Some of the contents are based on Statistical Inference [1] and Introduction to Data Mining, and a blog.

Sometimes, we need to decide whether two variables are related or we need to compare the (strength of) relationships between a bunch a \(X\)s and \(Y\)s. However, we need different types of metrics for different types of data. First we need to know the categorization of data (attributes).

A related topic is feature selection, which might be discussed after.

Categorization of data (attributes)

  Attribute Type Description Examples Operations
Categorical
Qualitative
Nominal Nominal attribute values only distinguish. (\(=, \ne\)) zip codes, employee ID numbers, eye color, sex: {male, female} mode, entropy, contingency correlation, \(\chi^2\) test
Categorical
Qualitative
Ordinal Ordinal attribute values also order objects. (<, >) hardness of minerals, {good, better, best}, grades, street numbers median, percentiles, rank correlation, run tests, sign tests
Numeric
Quantitative
Interval For interval attributes, differences between values are meaningful. (+, - ) calendar dates, temperature in Celsius or Fahrenheit mean, standard deviation, Pearson’s correlation, t and F tests
Numeric
Quantitative
Ratio For ratio variables, both differences and ratios are meaningful. (*, /) temperature in Kelvin, monetary quantities, counts, age, mass, length, current geometric mean, harmonic mean, percent variation

Numeric v.s. Numeric

Linear Association (Covariance and (Pearson) Correlation)

In statistical inference, the covariance and correlation are two measures that quantify this difference in the strength of a relationship between two random variables

Here we will use the notation \(\text{E}X = \mu_X\), \(\text{E}Y = \mu_Y\), \(\text{Var} X =\sigma_X^2\), and \(\text{Var}Y = \sigma_Y^2\).

The covariance of \(X\) and \(Y\) is the number defined by:

\[\text{Cov}(X, Y) = \text{E}((X-\mu_X)(Y - \mu_Y))\]

The correlation of \(X\) and \(Y\) is the number defined by:

\[\rho_{XY}=\frac{\text{Cov}(X,Y)}{\sigma_X \sigma_Y}\]

The value \(\rho_{XY}\) is also called the correlation coefficient.

Ordinal Association (Rank correlation)

  1. Spearman Correlation
  2. Goodman Kruskal’s Gamma
  3. Kendall’s Tau
  4. Somers’ D

Categorical v.s. Categorical

Here we follow the slides Association Between Categorical Variables.

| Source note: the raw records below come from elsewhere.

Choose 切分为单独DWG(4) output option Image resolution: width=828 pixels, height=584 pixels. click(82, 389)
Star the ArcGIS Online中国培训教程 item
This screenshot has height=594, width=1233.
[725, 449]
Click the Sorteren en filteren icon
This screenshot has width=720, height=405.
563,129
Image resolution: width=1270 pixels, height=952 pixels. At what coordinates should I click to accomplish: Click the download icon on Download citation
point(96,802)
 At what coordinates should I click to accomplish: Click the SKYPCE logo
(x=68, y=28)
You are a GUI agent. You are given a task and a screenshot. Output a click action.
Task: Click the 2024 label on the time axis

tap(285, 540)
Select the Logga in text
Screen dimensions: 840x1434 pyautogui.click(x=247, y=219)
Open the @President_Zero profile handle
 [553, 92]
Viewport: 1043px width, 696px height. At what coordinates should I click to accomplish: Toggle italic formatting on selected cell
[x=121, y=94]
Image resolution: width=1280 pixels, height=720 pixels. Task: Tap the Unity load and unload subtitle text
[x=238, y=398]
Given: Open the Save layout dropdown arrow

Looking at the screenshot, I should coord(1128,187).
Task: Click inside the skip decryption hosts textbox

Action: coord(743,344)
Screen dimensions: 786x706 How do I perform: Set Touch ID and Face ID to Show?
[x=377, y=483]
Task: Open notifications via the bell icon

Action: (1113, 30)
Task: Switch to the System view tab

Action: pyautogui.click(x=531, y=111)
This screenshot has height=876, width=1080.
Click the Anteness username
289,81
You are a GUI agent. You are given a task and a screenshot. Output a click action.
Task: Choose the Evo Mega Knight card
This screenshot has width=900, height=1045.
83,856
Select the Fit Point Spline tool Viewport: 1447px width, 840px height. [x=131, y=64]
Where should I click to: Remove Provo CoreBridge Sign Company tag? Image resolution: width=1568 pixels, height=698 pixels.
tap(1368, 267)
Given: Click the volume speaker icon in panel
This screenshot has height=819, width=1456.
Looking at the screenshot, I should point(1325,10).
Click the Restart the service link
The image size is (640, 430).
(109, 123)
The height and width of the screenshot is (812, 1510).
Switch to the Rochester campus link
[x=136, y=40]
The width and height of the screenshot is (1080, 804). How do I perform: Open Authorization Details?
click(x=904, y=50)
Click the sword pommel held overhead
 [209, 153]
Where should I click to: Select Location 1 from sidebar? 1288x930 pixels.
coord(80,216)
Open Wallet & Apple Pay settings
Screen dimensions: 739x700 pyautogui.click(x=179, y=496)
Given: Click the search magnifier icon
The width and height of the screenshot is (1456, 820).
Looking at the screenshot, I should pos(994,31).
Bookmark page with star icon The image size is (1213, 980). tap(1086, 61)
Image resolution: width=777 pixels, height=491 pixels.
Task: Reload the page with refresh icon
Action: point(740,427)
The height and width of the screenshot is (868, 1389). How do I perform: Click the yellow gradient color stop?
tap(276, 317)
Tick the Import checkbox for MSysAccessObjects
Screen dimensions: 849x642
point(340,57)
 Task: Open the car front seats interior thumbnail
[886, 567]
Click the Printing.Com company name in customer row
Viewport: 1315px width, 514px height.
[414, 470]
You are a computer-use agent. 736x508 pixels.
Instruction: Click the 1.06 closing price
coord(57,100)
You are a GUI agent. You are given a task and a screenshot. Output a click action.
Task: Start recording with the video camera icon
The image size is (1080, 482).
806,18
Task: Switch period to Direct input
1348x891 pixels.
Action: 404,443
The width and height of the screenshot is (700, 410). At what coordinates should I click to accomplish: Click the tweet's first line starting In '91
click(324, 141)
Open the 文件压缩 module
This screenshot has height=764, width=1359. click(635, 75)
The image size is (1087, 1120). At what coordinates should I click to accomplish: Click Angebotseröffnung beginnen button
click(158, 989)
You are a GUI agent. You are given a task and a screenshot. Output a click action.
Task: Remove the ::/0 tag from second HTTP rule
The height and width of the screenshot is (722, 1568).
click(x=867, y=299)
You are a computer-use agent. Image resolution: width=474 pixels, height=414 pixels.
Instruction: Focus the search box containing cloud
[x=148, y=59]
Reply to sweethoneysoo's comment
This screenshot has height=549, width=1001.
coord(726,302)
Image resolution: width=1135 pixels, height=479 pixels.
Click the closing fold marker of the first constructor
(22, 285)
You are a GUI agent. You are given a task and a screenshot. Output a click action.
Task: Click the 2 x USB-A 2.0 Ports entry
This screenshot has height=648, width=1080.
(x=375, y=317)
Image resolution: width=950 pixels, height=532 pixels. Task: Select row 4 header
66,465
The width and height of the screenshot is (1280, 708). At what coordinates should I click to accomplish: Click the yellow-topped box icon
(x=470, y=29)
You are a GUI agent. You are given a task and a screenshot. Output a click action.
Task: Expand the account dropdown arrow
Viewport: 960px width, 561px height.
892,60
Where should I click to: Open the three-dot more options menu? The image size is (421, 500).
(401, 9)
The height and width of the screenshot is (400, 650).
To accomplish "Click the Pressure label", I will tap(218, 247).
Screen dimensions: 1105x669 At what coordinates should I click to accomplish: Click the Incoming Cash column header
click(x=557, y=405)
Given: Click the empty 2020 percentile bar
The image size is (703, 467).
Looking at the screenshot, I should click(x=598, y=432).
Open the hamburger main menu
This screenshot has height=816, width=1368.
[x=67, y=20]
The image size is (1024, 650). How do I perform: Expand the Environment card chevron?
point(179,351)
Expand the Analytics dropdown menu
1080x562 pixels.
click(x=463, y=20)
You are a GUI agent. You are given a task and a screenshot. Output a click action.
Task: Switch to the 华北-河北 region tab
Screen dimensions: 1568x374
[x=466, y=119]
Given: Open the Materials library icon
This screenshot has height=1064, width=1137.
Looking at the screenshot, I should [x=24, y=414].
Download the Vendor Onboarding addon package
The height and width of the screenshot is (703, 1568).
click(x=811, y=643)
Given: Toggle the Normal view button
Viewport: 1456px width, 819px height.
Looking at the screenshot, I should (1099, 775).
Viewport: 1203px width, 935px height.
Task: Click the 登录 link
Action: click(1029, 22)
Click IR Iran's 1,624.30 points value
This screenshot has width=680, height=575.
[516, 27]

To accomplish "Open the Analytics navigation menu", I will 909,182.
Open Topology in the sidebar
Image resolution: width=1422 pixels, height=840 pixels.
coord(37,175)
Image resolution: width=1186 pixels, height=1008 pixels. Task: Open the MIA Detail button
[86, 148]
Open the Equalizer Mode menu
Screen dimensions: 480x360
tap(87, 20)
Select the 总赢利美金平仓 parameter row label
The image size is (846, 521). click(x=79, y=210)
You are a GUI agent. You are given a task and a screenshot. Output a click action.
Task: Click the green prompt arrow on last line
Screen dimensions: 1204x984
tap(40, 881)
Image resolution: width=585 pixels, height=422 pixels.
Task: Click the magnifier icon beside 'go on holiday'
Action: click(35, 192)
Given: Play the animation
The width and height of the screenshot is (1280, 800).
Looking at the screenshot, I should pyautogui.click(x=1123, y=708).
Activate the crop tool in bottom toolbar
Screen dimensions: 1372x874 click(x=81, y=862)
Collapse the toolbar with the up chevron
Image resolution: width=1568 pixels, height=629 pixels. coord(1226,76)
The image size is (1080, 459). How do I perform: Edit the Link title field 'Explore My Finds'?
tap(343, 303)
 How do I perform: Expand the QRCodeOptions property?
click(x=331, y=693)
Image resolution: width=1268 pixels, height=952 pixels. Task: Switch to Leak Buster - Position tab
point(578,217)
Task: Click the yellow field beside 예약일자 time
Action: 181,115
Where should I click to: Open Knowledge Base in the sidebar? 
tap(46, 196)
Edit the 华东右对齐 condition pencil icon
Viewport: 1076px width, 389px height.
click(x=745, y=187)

Two way table is good way to show the association between two categorical variable.

Chi-square test (\(\chi ^2\) test)

The chi-square test for two-way tables is used as a guideline for declaring that the evidence in the sample is strong enough to allow us to generalize the relationship to a larger population.

  • Definition: A statistically significant relationship is a relationship observed in a sample that would have been unlikely to occur if really there is no relationship in the larger population.
  • Concept : A chi-square statistic for two-way tables is sensitive to the strength of the observed relationship. The stronger the relationship, the larger the value of the chi-square test.
  • Definition : A p-value for a chi-square statistic is the probability that the chi-square value would be as large as it is (or larger) if really there were no relationship in the population.
  • IMPORTANT decision rule : An observed relationship will be called statistically significant when the p-value for a chi-square test is less than 0.05. In this case, we generalize that the relationship holds in the larger population.
  • Assumptions: The two variables must be categorical and expected counts in each cell must be at least 5.

The chi-square test statistic for a test of independence of two categorical variables is found by:

\[X^2=\sum(O-E)^2/E\]

where \(O\) represents the observed frequency. \(E\) is the expected frequency under the null hypothesis and computed by:

\[E=\frac{row\ total \times column\ total}{sample\ size}\]

Numeric v.s. Categorical

Point biserial Correlation

It is similar to the Pearson coefficient, but the calculation assumes that the continuous variable is normally distributed and homoscedastic.

Logistic Regression

If there is a relationship between the categorical and continuous variable, we should be able to construct an accurate predictor of the categorical variable from the continuous variable. (Similar ideas can be extended to other machine learning models such as random forest).

Kruskal-Wallis H Test (Or parametric forms such as t-test or ANOVA)

A simple approach could be to group the continuous variable using the categorical variable, measure the variance in each group and comparing it to the overall variance of the continuous variable. If the variance after grouping falls down significantly, it means that the categorical variable can explain most of the variance of the continuous variable and so the two variables likely have a strong association.

Other methods: train a random forest and count the number of trees using the variable.

Ref.

[1] Casella, G., & Berger, R. L. (2002). Statistical inference (Vol. 2). Pacific Grove, CA: Duxbury.